Do you suffer from the rollercoaster migraine (vestibular migraine)?

Vertigo can be a really unsettling experience and can sometimes be a symptom of migraine aura. But some migraine sufferers have what is known as vestibular migraine in which the dominant symptom is the imbalance.

That is, there isn’t a headache at the same time as the dizziness. We can only be grateful for small mercies I hear you say, but why is it called a vestibular migraine if there is no headache?

vestibular migraine

Well, scientists believe that the pathways that cause pain in a classic migraine are similar to the pathways that cause dizziness in a person with a vestibular migraine. Also, the majority of those who suffer from vestibular migraines also have a history of migraines or migraines with auras.

According to the classification criteria of the second edition of the International Classification of Headache Disorder (ICHD-II), symptoms of vestibular migraine include:

  • A current or past history of migraine with or without aura
  • At least 5 episodes of vestibular symptoms with moderate to severe intensity lasting from 5 minutes to 72 hours
  • At least 50% of the episodes have one or more of these characteristics

–  visual aura

– sensitivity to light and sound

– headache with at least two of the following features: one-sided head pain,   pulsating, moderate or severe intensity, aggravation by routine physical activity.

  • Symptoms are not explained by another medical condition

If you suffer from episodic vertigo with or without a headache, review your symptoms with your doctor to rule out other causes of dizziness. If a diagnosis of vestibular migraine is made, you are not alone, and there are lots of treatment options out there.

Saved entries
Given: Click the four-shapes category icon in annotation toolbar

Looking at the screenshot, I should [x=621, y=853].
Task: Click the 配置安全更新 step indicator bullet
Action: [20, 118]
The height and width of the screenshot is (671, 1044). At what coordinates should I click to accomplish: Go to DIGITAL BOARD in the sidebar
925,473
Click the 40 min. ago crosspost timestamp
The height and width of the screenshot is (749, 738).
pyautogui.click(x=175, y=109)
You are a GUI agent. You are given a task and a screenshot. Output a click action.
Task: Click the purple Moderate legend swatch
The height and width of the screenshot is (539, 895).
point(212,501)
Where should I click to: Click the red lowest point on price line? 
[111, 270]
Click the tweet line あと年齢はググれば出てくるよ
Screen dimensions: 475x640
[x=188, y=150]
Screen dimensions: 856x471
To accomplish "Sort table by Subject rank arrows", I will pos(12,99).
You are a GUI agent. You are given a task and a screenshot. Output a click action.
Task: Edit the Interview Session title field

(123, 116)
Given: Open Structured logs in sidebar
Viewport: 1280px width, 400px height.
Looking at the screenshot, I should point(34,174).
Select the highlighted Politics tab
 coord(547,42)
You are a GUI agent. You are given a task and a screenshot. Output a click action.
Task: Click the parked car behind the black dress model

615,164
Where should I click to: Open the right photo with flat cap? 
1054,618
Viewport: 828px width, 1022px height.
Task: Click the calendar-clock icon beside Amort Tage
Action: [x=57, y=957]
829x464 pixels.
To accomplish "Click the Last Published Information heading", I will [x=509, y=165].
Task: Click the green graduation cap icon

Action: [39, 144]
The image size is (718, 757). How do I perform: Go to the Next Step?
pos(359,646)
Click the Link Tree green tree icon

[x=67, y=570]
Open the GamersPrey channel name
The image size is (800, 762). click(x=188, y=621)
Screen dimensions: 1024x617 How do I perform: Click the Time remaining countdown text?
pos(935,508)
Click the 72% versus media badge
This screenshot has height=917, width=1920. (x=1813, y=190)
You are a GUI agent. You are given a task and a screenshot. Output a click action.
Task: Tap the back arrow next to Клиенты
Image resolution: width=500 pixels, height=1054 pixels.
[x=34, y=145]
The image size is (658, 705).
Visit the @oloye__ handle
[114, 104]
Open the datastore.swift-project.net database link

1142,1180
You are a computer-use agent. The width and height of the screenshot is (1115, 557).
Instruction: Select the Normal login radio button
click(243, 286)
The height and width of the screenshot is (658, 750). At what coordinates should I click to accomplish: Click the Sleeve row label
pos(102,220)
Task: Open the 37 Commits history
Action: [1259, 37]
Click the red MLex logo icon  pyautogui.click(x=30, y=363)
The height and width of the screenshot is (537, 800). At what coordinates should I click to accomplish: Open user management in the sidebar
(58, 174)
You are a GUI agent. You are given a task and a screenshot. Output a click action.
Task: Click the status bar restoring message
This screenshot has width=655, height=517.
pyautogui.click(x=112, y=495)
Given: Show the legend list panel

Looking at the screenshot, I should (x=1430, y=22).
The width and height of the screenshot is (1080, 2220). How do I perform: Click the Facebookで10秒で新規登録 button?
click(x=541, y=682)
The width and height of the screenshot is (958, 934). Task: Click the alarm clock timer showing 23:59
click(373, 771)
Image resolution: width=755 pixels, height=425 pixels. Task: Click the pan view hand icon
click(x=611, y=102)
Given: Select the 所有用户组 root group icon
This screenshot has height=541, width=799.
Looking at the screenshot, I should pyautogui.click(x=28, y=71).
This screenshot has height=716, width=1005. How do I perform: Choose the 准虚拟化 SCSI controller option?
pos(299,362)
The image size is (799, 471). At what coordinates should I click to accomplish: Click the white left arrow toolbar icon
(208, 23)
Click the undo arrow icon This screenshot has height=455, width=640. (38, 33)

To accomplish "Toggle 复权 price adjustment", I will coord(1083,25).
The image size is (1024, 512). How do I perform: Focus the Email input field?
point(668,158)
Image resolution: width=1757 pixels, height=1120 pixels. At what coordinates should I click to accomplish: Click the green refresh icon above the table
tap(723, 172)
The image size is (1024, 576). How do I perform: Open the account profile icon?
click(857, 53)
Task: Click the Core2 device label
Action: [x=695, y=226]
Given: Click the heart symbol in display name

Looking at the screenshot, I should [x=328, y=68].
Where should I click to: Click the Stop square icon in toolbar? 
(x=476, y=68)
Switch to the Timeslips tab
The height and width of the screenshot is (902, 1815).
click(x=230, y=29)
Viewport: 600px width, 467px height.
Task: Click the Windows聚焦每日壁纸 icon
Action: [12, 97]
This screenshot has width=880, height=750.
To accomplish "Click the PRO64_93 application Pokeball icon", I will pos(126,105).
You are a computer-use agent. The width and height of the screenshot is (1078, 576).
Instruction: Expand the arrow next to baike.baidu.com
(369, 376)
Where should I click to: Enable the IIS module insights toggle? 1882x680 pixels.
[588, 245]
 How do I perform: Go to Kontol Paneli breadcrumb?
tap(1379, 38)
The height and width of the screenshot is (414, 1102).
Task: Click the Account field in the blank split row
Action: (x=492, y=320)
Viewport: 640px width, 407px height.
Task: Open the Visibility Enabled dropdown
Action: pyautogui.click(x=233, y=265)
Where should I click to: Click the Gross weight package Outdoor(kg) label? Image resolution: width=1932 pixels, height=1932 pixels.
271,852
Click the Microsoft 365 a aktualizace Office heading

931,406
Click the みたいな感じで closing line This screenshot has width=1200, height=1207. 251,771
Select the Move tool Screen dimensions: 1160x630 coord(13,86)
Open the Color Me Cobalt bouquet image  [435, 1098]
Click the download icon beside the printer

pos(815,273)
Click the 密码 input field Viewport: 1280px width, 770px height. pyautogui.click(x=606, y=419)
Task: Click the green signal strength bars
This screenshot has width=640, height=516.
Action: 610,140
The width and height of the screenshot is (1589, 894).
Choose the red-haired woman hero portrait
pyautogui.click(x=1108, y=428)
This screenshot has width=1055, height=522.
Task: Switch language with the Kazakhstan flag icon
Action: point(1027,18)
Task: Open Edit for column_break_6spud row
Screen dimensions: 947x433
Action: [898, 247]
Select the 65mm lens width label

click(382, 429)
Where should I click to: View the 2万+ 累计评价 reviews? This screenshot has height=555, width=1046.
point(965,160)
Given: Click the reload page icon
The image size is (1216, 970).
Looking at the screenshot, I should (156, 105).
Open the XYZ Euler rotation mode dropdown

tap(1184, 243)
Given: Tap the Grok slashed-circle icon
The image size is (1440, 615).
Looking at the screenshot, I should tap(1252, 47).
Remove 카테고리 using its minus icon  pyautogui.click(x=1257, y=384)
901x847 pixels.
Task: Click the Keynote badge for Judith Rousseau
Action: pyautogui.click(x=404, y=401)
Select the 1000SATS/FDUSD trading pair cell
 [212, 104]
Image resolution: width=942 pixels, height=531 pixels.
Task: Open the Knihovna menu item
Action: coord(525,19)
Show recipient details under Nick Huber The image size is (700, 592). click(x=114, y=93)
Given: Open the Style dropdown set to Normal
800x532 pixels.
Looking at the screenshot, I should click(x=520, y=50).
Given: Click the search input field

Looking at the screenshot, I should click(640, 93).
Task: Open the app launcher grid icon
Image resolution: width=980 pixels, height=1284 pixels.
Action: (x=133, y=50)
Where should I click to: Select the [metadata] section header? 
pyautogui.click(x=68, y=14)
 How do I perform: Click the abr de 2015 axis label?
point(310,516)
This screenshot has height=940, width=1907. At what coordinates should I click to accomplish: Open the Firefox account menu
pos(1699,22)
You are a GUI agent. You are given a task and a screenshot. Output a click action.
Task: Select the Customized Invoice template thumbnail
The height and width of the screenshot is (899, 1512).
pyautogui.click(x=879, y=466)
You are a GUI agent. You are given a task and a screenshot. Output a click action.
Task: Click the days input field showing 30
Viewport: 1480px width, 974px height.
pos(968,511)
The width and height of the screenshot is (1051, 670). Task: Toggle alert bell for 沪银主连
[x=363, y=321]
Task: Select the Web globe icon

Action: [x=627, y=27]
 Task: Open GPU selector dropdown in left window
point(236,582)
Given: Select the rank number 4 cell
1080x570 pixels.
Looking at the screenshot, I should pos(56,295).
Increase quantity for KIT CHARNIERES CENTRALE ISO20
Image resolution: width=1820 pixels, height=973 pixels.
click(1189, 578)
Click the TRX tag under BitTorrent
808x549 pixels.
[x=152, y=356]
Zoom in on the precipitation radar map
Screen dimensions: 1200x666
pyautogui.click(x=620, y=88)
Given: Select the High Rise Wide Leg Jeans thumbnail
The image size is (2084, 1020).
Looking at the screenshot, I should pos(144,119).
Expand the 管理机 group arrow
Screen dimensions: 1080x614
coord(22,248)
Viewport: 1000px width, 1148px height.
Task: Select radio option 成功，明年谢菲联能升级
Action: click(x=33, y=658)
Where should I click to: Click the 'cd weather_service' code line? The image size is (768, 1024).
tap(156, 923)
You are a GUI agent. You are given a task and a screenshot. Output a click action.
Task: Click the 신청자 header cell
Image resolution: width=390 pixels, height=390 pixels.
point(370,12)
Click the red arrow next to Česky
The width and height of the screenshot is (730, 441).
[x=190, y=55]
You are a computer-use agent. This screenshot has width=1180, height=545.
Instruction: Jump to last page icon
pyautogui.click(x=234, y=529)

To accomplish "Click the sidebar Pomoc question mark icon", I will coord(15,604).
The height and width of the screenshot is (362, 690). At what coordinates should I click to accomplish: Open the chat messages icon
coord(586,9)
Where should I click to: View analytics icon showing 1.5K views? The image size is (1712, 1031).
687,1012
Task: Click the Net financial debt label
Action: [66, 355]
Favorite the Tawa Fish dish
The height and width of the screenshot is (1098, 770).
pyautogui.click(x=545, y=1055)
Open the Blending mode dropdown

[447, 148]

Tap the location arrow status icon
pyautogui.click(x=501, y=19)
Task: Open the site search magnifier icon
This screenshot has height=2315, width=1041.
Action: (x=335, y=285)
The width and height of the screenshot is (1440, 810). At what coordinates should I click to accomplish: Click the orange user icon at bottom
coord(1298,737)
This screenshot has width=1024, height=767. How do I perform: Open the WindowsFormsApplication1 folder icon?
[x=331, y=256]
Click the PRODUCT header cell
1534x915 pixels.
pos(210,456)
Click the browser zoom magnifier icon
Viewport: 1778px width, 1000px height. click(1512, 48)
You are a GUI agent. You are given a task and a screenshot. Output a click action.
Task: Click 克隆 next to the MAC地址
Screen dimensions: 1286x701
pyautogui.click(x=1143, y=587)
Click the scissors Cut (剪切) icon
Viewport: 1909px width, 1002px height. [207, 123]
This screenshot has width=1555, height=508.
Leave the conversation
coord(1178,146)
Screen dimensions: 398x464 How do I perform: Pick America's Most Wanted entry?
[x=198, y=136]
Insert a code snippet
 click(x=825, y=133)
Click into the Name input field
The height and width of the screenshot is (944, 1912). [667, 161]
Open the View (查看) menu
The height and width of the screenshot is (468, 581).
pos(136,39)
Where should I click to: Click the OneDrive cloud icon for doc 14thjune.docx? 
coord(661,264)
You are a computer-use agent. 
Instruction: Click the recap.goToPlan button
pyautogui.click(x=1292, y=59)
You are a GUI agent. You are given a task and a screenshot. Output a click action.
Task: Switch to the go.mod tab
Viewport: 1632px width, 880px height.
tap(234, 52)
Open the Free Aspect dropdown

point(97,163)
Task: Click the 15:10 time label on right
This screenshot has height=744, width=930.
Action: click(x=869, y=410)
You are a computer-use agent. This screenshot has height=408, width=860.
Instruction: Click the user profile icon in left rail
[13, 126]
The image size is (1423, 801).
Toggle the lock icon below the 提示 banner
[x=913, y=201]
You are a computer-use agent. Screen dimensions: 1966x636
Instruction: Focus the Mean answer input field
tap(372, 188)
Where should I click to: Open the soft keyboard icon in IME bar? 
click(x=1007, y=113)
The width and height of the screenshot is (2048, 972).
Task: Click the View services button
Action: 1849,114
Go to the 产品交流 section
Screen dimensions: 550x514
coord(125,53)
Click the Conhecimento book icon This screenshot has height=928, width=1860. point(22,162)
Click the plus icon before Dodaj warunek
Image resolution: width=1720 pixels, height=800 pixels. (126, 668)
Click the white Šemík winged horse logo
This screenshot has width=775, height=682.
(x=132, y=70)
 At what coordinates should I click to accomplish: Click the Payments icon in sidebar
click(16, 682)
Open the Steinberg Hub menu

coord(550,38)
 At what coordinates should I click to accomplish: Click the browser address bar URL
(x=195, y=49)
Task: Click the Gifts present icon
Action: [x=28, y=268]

**PROBLEM TO SOLVE**
For each statement, say whether it agrees with the vestibular migraine article, and quote the article's exact words that decide it: (a) In vestibular migraine, imbalance is the dominant symptom. (b) The ICHD-II criteria call for at least 10 episodes of vestibular symptoms. (c) Most people with vestibular migraines also have a history of migraines or migraines with auras. The data has no connection to the vestibular migraine article.

**SOLUTION BELOW**
(a) Yes: "in which the dominant symptom is the imbalance."
(b) No: "At least 5 episodes of vestibular symptoms with moderate to severe intensity lasting from 5 minutes to 72 hours"
(c) Yes: "the majority of those who suffer from vestibular migraines also have a history of migraines or migraines with auras."